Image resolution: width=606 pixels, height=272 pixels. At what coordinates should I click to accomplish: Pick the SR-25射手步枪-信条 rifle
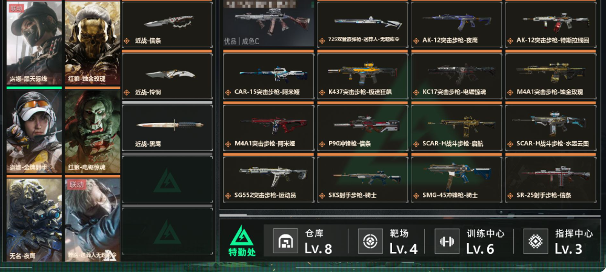550,179
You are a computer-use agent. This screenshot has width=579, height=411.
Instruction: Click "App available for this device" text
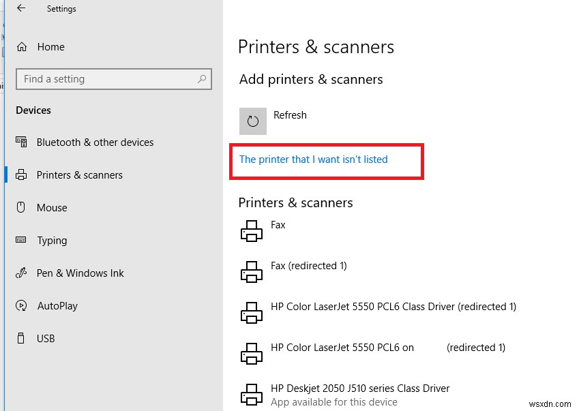click(333, 402)
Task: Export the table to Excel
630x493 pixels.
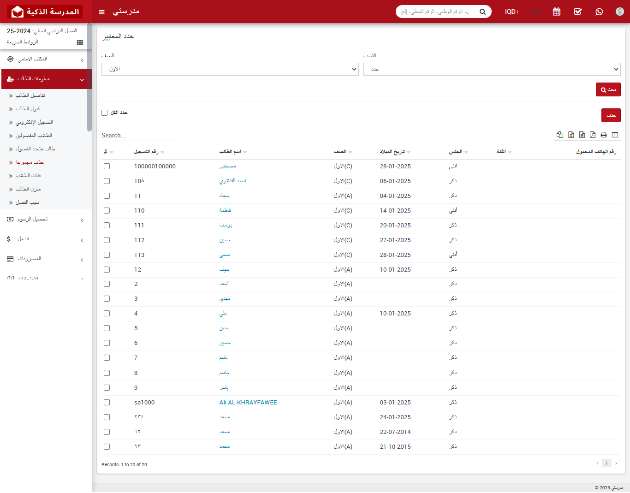Action: click(x=571, y=135)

· · ·

▸ **EXERCISE**:
All the material shown above is to be copied exactly, with no pictures carried over.

▸ **TASK RESPONSE**:
Image resolution: width=606 pixels, height=272 pixels. At what coordinates should I click to accomplish: Pick the SR-25射手步枪-信条 rifle
550,179
You are a computer-use agent. This screenshot has width=579, height=411.
Instruction: Click "App available for this device" text
click(333, 402)
Task: Export the table to Excel
630x493 pixels.
Action: click(x=571, y=135)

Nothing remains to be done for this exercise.